The Transkribus API documentation is a bit confusing. On some pages they talk about Legacy API , which is a RESTful API, but no longer supported.
Then they also talk about MetaGrapho, which also seems to be outdated. Also on this page it looks like MetaGrapho is only available for large paying organisations Plans & Pricing – Transkribus
On the documentation for the Legacy API , they have for very long time said they will release a new better API. Last year this page said during 2025, now they have changed the text to 2026.
I have had some talks with people from Transkribus. Two weeks ago there was a meeting in Copenhagen, where Transkribus promised to release the new API this summer (2026). So hopefully we will see this API very soon.
I have discussed with Transkribus ideas of developing an addon for Gramps, and they would really like, if we do that.
On Github there is a TranskribusPyClient - that I have played a bit with. It’s based on the Legacy API, but it works - at least I was able to connect and disconnect to the Transkribus server.
I’d be happy to help with implementing Transkribus into Gramps Web/Gramps Desktop. I have quite a lot of experience with Transkribus.
In Transkribus every task is queued. E.g. if you copy an image from one collection to another collection the task goes into a job queue. So every thing you do should be asynchronous.

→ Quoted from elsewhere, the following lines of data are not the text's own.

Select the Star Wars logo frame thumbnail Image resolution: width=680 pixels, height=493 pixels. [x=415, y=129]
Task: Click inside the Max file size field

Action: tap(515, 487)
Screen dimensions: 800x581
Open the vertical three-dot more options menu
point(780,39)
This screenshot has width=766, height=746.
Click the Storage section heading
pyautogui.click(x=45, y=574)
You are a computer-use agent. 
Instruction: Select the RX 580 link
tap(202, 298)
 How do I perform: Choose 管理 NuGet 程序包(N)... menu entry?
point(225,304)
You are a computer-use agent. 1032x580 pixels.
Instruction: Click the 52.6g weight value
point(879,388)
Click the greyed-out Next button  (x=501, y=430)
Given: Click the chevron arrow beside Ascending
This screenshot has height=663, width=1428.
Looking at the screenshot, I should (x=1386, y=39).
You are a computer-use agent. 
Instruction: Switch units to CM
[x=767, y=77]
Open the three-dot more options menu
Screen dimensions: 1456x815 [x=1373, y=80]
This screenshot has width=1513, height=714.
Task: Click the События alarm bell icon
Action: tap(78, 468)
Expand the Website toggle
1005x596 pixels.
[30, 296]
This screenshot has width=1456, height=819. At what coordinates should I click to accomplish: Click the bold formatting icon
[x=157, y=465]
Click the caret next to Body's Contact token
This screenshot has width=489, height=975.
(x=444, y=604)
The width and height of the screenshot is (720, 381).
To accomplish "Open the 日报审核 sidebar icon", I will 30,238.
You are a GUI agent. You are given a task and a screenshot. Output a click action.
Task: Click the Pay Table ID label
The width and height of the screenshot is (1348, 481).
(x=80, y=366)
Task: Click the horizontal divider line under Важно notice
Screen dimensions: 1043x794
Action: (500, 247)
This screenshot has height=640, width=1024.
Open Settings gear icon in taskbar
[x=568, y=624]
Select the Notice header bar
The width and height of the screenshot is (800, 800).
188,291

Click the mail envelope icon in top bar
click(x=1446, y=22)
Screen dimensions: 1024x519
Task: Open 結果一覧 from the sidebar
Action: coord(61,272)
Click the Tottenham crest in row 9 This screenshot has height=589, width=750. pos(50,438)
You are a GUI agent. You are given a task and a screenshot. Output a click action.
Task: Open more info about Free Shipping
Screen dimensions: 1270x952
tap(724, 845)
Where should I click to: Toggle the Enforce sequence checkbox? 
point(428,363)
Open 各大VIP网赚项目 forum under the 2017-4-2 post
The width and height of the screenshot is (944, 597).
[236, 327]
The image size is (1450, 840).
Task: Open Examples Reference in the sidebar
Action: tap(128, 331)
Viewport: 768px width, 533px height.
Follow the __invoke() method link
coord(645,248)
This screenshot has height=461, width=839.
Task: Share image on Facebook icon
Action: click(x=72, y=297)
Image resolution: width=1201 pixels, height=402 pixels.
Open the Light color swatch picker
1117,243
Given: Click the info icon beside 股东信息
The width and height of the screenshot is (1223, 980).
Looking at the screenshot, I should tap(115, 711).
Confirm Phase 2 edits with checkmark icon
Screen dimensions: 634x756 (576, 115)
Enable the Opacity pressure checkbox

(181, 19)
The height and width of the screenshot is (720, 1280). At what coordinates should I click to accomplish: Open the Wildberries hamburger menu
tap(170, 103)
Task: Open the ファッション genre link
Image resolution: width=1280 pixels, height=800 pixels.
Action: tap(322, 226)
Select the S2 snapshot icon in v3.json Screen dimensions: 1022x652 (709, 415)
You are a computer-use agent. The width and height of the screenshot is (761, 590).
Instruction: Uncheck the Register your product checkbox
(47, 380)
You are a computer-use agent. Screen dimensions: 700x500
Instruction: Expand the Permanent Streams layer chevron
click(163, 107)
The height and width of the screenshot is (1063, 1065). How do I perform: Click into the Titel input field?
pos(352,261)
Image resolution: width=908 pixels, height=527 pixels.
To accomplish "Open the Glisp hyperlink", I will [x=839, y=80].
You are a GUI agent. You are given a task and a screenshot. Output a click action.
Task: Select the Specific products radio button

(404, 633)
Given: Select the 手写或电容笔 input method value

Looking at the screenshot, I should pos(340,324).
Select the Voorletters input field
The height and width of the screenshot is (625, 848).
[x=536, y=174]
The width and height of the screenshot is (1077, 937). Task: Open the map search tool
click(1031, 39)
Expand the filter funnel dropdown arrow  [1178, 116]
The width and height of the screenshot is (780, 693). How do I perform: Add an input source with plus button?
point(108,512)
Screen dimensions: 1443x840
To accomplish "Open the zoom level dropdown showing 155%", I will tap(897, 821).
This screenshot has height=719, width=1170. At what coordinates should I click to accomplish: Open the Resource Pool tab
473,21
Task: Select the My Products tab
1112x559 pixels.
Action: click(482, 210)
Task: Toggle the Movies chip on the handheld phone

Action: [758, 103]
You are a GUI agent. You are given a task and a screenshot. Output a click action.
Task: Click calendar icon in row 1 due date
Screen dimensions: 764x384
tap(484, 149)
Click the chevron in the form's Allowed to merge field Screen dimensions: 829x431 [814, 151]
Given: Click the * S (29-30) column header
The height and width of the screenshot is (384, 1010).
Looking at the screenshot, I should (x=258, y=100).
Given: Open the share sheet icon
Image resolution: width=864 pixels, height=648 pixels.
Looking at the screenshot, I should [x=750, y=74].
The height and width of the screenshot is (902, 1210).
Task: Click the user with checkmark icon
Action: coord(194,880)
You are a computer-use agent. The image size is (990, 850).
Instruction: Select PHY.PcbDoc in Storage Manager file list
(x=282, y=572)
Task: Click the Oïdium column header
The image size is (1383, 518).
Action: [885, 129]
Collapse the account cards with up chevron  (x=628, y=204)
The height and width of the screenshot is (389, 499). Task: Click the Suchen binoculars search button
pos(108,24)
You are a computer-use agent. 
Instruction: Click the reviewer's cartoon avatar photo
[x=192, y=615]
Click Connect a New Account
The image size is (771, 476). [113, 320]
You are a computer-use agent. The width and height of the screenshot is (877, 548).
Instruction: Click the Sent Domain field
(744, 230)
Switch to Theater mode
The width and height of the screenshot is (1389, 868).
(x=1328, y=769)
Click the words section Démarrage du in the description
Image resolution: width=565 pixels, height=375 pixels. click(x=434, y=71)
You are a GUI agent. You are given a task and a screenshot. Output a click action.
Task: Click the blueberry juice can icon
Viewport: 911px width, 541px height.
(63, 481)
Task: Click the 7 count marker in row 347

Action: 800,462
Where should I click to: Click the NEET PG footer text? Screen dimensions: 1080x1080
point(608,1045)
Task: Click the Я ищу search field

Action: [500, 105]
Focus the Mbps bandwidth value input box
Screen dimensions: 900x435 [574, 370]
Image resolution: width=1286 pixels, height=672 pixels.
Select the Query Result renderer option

Many tasks have a cost, which is “paid” by using ‘credits’. Running a layout analysis on an image has a cost of 1/4 credit, running text recognition on an image has a cost of 1 credit. The good thing is that you can have a free account where you get 50 ‘credits’ each month. You cannot save credits from one month to the next. Alternatively, if you need more than 50 credits per month, you can buy credits. When using paid credits you have higher priority in the job queues. This means that on busy days using free credits can result in long response times.
Therefore a Transkribus integration should have a background process running, that periodically checks the job status, and when a job has finished raise a flag and/or copy the transcription into a Gramps note.
Transkribus models
It is important for the user to be able to choose the best model for the task. There’s a large number of public models available. A model is typically trained for a specific language and for handwritten or printed text. Further the model can be trained for gothic or latin characters. There’s models (often called supermodels) that covers multiple languages, and there are models that are specialised on a specific time interval for a single language
Most of the public models has a good description and statistics (e.g. CER (Character Error Ratio)), e.g. The German Giant I model. It would be fine that when the integration presents a list of available models, clicking on a model in the list will take the user to the model description/specification.
In my module the user can specify for a source image the script (e.g. Sütterlin or Fraktur) and the used primary language. Based on that information and the date relevant for the source I plan to offer a list of Transkribus models.
My module will support several transcription agents. Transkribus will be only one of them. Another one will use crowd sourcing using Discourse („Lesehilfe"). So to work with asynchronous answers is required.
Each transcription is organized in steps which are documented in revisions. Several users can contribute to a transcription in internal collaboration.
In future versions I plan to support named entity recognition. Finally this results in claims about the persons, events, and places. The claims can then be correlated with the existing objects in the tree or generate new objects. So for me transcription is only one step in a process to be supported by the genealogical application.
@hartenthaler I looked at the pricing for the new Transkribus API.
If I understand correctly, they structured this in a way to make it IMPOSSIBLE for apps like Gramps Web or Webtrees to use their service on a self-hosted app with a simple pay-as-you-go subscription, as it used to be.
You would have to buy an expensive “Organization” plan to use the API, except as a developer sandbox, which is certainly heavily rate limited to make it unusable except for developer experiments.
Unless I’m misunderstanding something, this means Transkribus is dead for me.
Last year I asked Transkribus on the status of the new coming API, and described how I imagined a Gramps integration.
This is the reply I got from Transkribus:
Thank you for sharing this idea - it’s a strong use case and makes a lot of sense.
At the moment we have two APIs: the REST API and our metagrapho API, which is currently used for processing. The REST API is being phased out, and metagrapho will also be replaced in the future. Right now, metagrapho is only available as part of our organisation plans, which limits its accessibility.
We are working on introducing a developer platform over the next months. This platform will provide APIs designed exactly for these kinds of integrations, with clear documentation and direct availability for developers.
Well, this answer is now 8 months old, and the new API hasn’t been released yet. The good news is that Transkribus has released a new majer version this week, so hopefully they will now get the time to finish the long awaited new API and developer platform.